A successful execution is indicated by the generation of the resulting plots and tables, and each step will reveal additional information about the data and the main patterns of variance inherent in it. Still, not necessarily each execution will produce biologically useful and interpretable results. Often, the data is characterized by large technical effects and different distributions, which need to be accounted for in the 'Data Pre-Processing and Harmonization' step or in the 'MOFA9 Model' (which also allows specifying different distributions for the input data types) to be able to extract the variation of the data that reflects the underlying biological processes.
Within the presented workflow, different multi-omic datasets may be used as input. Currently, the workflow accepts the popular .h5ad file format for single-cell data and a very general .csv file format for all the other datasets as input (Figure 3). It is common for different omic datasets to have very different file formats. To not limit the execution of the workflow to specific file formats, .csv is used as a very general format. Therefore, all kinds of different omics datasets can be used as input for the workflow but need to be converted to the corresponding .csv format as indicated in Figure 3 first before usage within this workflow. This might be prepared either using a spreadsheet or omic specific software. To preprocess the different omics datasets, several options are available within the workflow to apply different pre-processing and normalization steps (e.g., library size adjustment, log transformation, sample quantile normalization) on the different input datasets by configuring the 02_Pre_Processing_Configs.csv and 02_Pre_Processing_Configs_SC.csv file (Figure 2). Nevertheless, the available options here are mainly based on the specific input data available in the data set presented here (scRNA-seq, cytokine assay, proteomics, prime-seq). In case other omics/data types are used, it might be necessary to apply additional omic-specific normalization steps according to existing best practices. In this case the data can be handed over to the workflow in an already pre-processed form and will be integrated along with the other datasets without applying further pre-processing steps. In many cases, applying the Feature Wise Quantile Normalization step is useful in aligning the distribution of all data types to a normal distribution and making downstream analysis between the different input features more comparable and compatible with the model specification of Gaussian noise.
During the workflow execution several plots and outputs are generated that support the process of data integration and subsequent biological downstream interpretation. For scRNA-seq data, the plot in FIG01_Amount_of_Cells_Overview (Figure 6) indicates which cell types might include too few cells per sample and cell type to reliably measure a gene expression signal as for subsequent analyses, the mean value across all cells of a cell type per sample is used as an expression estimate (psedobulk- approach). In this use-case, we exclude cell types that have less than three cells in the majority of samples.

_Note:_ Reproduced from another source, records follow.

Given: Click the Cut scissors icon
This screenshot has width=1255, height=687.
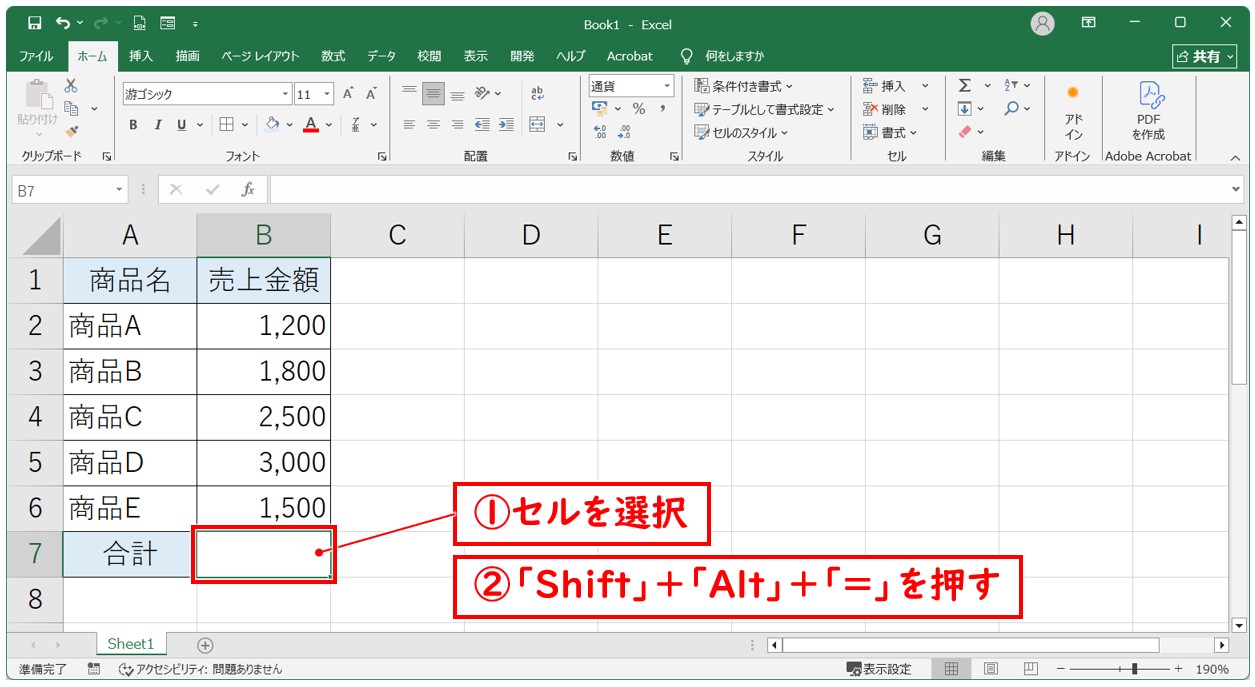Looking at the screenshot, I should point(71,86).
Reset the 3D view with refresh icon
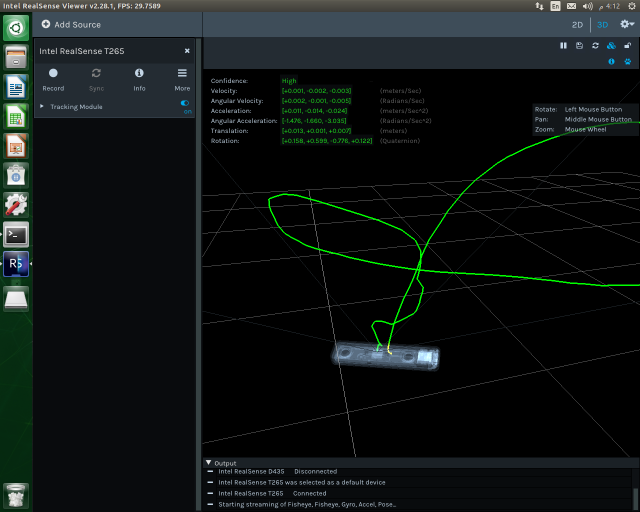Viewport: 640px width, 512px height. tap(595, 45)
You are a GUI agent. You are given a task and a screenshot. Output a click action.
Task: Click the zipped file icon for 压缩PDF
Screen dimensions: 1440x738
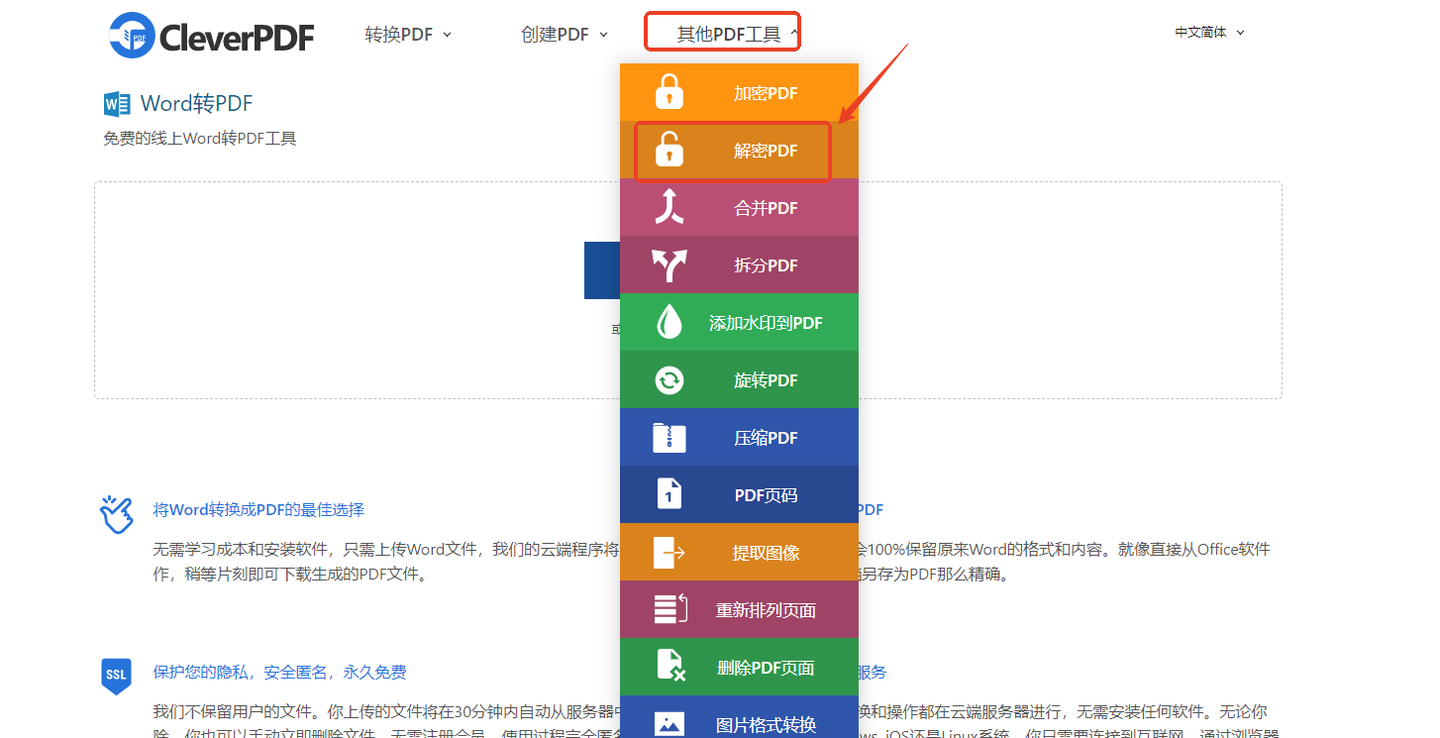point(669,437)
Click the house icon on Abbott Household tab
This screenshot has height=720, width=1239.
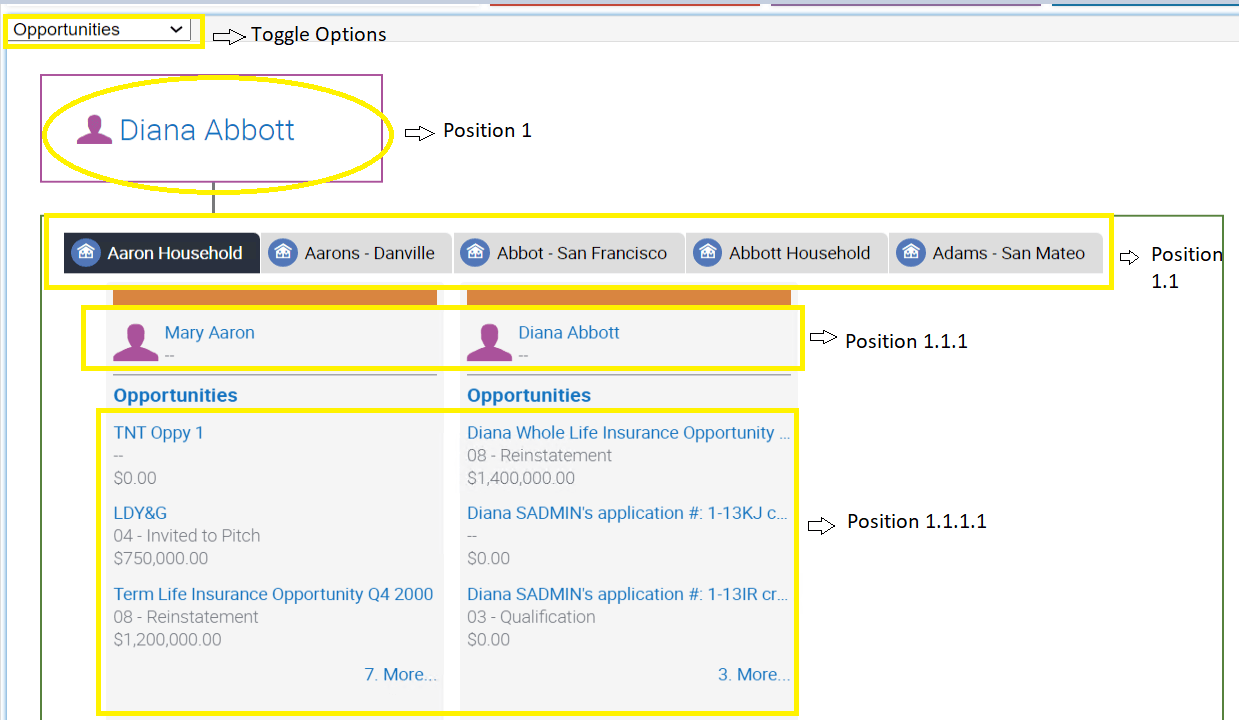point(708,253)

The variance decomposition plot FIG03_Overview_Variance_Decomposition (Figure 7, Supplementary Figure 1) can indicate how well the different data sources integrate and how much of the variance in the different data sources is shared and unique to each data source. For example, testing different pre-processing strategies on the dataset used here shows for example that removing the Feature Wise Quantile normalization step from the pre-processing leads to latent factors that are more focused on specific data views and reduces the integration of the proteomic data with the other data sources. This can be seen in the reduced amount of explained variance (Supplementary Figure 1B). Running the MOFA model without any filtering of features or without normalization leads to less shared variance between the different views captured by the latent factors (Supplementary Figure 1C). This indicates that latent factors predominantly reflect data type specific technical effects. Besides that, the MOFA9 model itself might also return warnings in case of poorly pre-processed data. An example of such a warning is shown in Supplementary Figure 1 for the alternative pre-processing configurations MI_v2 and MI_v3 (the specific example configuration files are stored in the cloned GitHub repository in the config_examples folder).
Additionally, after running the MOFA model, the results can be evaluated in several downstream analyses by associating the factor with known biological meta-information about the samples, as well as technical and other confounding covariates (04_Downstream_Factor_Analysis) to identify the likely cause for the variation captured by the factors. For example, if one of the factors of the MOFA models associates strongly with one of the technical covariates (such as batch information) this might indicate that this factor rather captures technical variation within the data instead of biological variation.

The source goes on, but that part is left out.